NEW YORK, June 4 -- Blaming China for homegrown economic problems in the United States "is an unfortunate mechanism of political convenience," a leading U.S. economist has said.
"For far too long, Washington has entered into an unsustainable social contract with the American people -- a bloated healthcare sector, outsize military expenditures, and low taxes that require imported surplus saving and large trade deficits to fund this economic over-reach," said Stephen Roach, a senior fellow at Yale University's Jackson Institute of Global Affairs, in a recent email interview with Xinhua.
As an economy lacking in savings, the United States must import capital abroad from world's major surplus savers, including China, to invest and grow, the former chairman of Morgan Stanley Asia said.
"The blame game" is only "identifying others as the culprit rather than admitting responsibility for deep-rooted problems," Roach said.
According to the senior economist, the U.S. net domestic saving rate in the first quarter of 2019 stood at 2.4 percent, "well less than half the 6.3 percent average that prevailed over the final three decades of the 20th century (from 1970-1999)."

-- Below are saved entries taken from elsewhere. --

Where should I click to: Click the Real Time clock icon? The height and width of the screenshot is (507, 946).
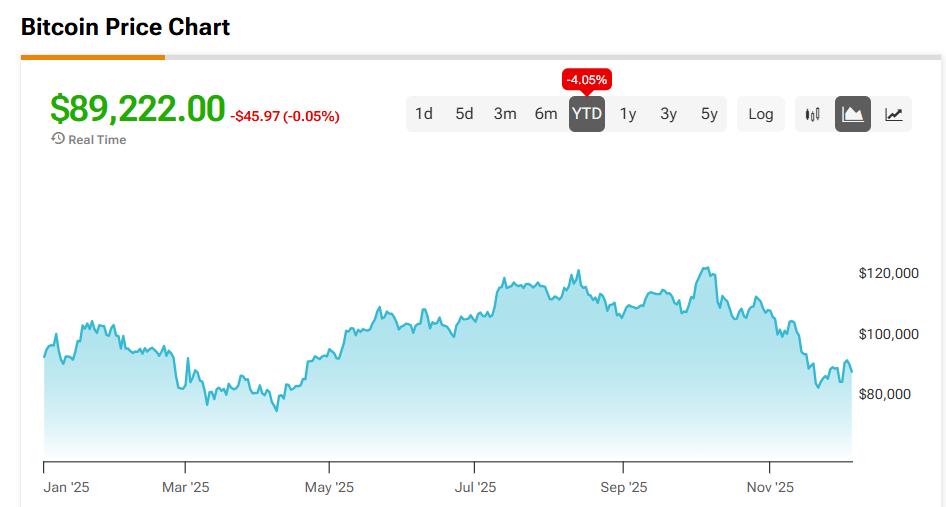click(x=58, y=139)
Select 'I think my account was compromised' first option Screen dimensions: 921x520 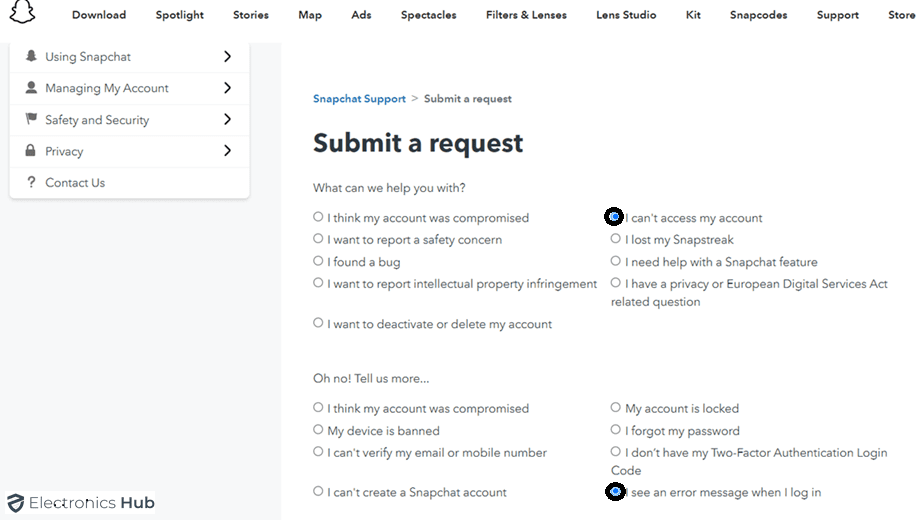click(x=318, y=217)
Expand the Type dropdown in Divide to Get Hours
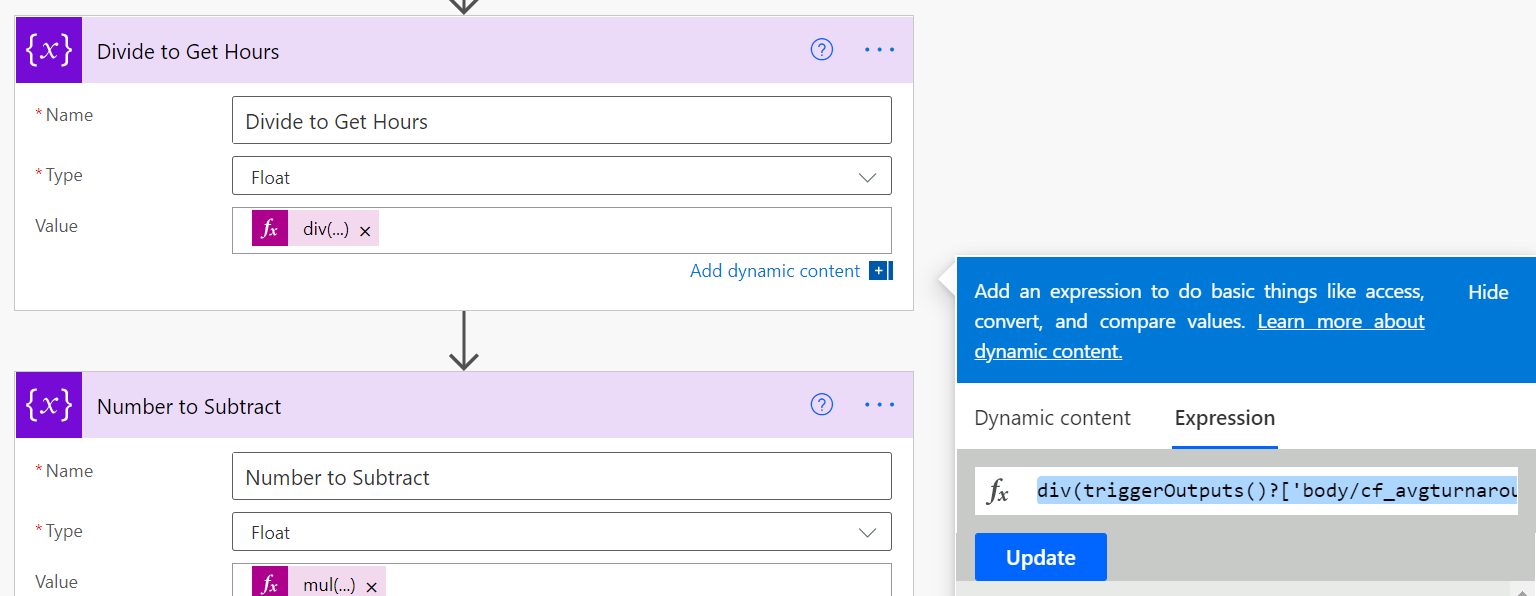 click(x=866, y=177)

He pointed out the notion that levying tariffs could help fix trade deficits "is factually and analytically wrong," since they cannot reduce the size and scope of the overall multilateral trade deficit.
Washington must figure out a way to start saving again if it does not want a trade deficit, however, the possibility seems unlikely in light of its large and rising budget deficits in the years ahead, Roach said.

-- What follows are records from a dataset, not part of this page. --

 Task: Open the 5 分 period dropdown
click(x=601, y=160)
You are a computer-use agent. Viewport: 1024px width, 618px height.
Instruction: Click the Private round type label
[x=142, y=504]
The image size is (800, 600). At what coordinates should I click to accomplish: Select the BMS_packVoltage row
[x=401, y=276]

The longtime expert on U.S.-China trade also said that the United States employs a false narrative on China by describing the country as an existential threat to Washington's economic future.
The allegations are based on weak evidence and neglect the fact that the same saving problems, which lead to trade deficits, will also inhibit America's potential to invest in its industries of the future, like 5G capabilities, he said.
"Blaming China for America's homegrown shortfalls in driving its own innovation model is yet another painfully unfortunate characteristic of a politically-inspired blame game," he also said.
"The politics of protectionism pose an existential threat to sustainable global economic activity," Roach warned. "Tit-for-tat tariffs will reduce economic activity in both the United States and China and will disrupt global activity through supply-chain linkages."
Supply chains are key to holding down global inflation while the risk of higher inflation and interest rates will only mount if they are disrupted, an outcome that has the potential to deal a devastating blow to global financial markets, according to Roach.